US venture fund Accel Partners has placed an investment round with online foreign exchange service OzForex.

Facebook backer doubles down on Australian investments

Terms of the deal were not disclosed.

The foreign exchange platform based in Sydney and founded in 1998 by Matthew Gilmour allows people to buy up to 50 foreign currencies to speed overseas transactions, although it did not permit trading. It operated in New Zealand, Canada and Britain under country-specific domain names.

It was the second minority investment the Silicon Valley fund has made in Australia, after the $US60 million round it placed with Sydney software-tools maker Atlassian in July.

The latest joint round with Carlyle Group closed last Friday, the same day accounting firm Deloitte listed OzForex among Australia's 50 fastest-growing companies. It was the first time Carlyle and Accel have closed a deal together.

According to Techcrunch, Accel's previous Fund IX that closed five years ago included Facebook, which raised $US500 million; Atlassian was invested in the current $US520 million round, Fund X.
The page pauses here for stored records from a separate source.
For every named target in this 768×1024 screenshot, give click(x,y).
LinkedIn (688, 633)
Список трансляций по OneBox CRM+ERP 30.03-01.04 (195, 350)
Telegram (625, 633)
OzForex will use the money to expand overseas, build offerings and buy complementary services.

Macquarie Private Wealth, which bought a majority share in 2007, and the founders retained control of the business.

Neil Helm, who will stay on as OzForex's chief executive officer, said the combined board that included representatives from Accel and Carlyle, Macquarie and founders, was well-placed to build an offshore presence.

"We are really excited by this because we think Accel has a set of complementary skills with Carlyle Group," Helm said. "And when you combine that with Macquarie it creates a board with global reach in technology and financial services and that's a potent blend of skills on the board to drive the growth."

OzForex provided "white label" services for the likes of ING Direct and Macquarie that allowed them to offer global currency buying under their own brands but powered by its platform.

Major competitors included banks and eBay company, PayPal, which provided ways to buy goods and services in foreign currencies.

OzForex may also expand its online marketing campaign geared around search engines to the real world, Helm said.

"Clients normally deal with big banks and not realise there are alternatives provided by specialists who can price the transaction more tightly than the banks," he said.

Accel partner Ryan Sweeney said the funds were attracted to OzForex because of its location at the gateway to Asia and it was predicated on an online business model. Sweeney characterised Accel's investing as a "thesis approach", choosing areas that would generate wealth and then finding the market leaders. For instance, OzForex beat out 50 other global competitors for the late-stage venture round, he said.

"We decided a year to 18 months ago that the [foreign exchange] space was a category we wanted to take a look at and ... saw a lot of trading companies that we didn't like - trading was too risky from an investment standpoint," Sweeney said.

The fund then turned its attention to businesses that enabled foreign currency transactions and hit upon OzForex.

He said the management team in place was a "solid group of guys and we liked that they were 90 percent online".

"You look at the other companies operating in the space around the globe there aren't many others operating [mostly] online," he said.

"We believe [OzForex's is] s a more scalable platform - there's 10 years of development technology behind it - and a very deep risk management system and we believe that online financial services will pick up and build acceptance around the world and these guys are set to capitalise on this trend."